Food EditionPreserveAmericanBreakfastSelecting and Testing Fresh Eggs
5 minEasy
American · Breakfast

Selecting and Testing Fresh Eggs

Freshness in eggs is defined by the integrity of the internal structure—specifically the height of the yolk and the viscosity of the white. Use the float test to check the air cell: a truly fresh egg sits horizontally at the bottom of a bowl of water, while an older egg stands upright or floats due to the enlarged air pocket.

Total time
5 min
Hands-on
5 min
Difficulty
Easy
Before you start

Look past the shell color and focus on the density.

Shell color is determined by the breed of the hen and has no bearing on quality or taste. Your focus is on avoiding cracks and understanding the age of the egg via simple observation.

  • transparent glass bowl
  • cold water
The key technique

Assessing the Air Cell

As an egg ages, the liquid content evaporates through the porous shell and is replaced by air. A submerged, flat-lying egg is newly laid; a vertical egg is older; a floating egg has too much air and should be discarded.

Step by step

The method.

  1. Inspect the shell exterior

    Check for hairline fractures or a powdery residue. Avoid any eggs that are visibly dirty, as bacteria can penetrate the shell pores.

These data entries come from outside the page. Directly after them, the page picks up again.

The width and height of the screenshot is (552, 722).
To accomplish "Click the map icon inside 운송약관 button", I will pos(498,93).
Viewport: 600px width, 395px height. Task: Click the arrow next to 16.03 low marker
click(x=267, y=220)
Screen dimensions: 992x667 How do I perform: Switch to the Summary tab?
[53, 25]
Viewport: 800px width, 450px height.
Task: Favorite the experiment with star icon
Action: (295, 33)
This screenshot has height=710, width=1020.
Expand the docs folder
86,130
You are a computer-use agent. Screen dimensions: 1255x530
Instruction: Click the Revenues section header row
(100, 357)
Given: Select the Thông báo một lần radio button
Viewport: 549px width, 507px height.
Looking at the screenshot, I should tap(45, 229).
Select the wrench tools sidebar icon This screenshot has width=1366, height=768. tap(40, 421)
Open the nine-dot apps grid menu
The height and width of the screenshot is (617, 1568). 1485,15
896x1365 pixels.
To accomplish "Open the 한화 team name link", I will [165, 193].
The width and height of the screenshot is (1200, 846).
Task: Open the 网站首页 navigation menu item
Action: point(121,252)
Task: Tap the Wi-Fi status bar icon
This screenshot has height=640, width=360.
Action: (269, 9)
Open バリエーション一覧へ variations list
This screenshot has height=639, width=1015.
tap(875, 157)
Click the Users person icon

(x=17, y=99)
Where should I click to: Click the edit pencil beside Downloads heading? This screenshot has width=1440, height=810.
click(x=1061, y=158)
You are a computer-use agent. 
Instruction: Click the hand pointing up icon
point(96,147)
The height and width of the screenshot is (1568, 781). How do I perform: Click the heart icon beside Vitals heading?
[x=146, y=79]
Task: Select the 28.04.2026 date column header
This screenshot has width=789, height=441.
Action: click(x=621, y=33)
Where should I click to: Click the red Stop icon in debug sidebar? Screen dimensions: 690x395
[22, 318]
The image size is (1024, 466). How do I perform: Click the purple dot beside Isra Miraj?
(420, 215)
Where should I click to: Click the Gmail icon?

  2. Perform the sound test

    Hold the egg near your ear and give it a gentle shake. If you feel or hear the contents sloshing significantly, the internal membrane has broken down and the egg is old.

  3. Execute the water submersion

    Fill a bowl with cold water and place the egg inside. A fresh egg rests on its side on the bottom. An egg that stands on its blunt end is safe but should be used within a day or two for hard-boiling.

  4. Examine the crack-out

    Crack the egg onto a flat plate. A fresh egg keeps the yolk centered and high, surrounded by a thick, gelatinous layer of white. If the white is thin and watery, spreading immediately across the plate, the egg is past its prime.

Tips & troubleshooting

When it doesn't go to plan.

Tip

Store eggs in their original carton to prevent them from absorbing odors from other foods in the refrigerator.

Tip

Place eggs in the main body of the refrigerator, not the door, where temperatures fluctuate every time you open it.

Tip

If you find an egg is not as fresh as you hoped, it is still often functional for baking, where the structural integrity of the white matters less than in poaching.

Questions

The ones that keep coming up.

Does a dark yolk mean the egg is better?

Yolk color is dictated by the hen's diet—specifically carotenoids found in corn, alfalfa, or marigolds. It indicates the bird's intake, not the age or safety of the egg.

Are older eggs easier to peel?

Yes. The rise in pH levels as an egg ages helps the membrane detach from the shell, making older eggs the better choice for hard-boiled preparations.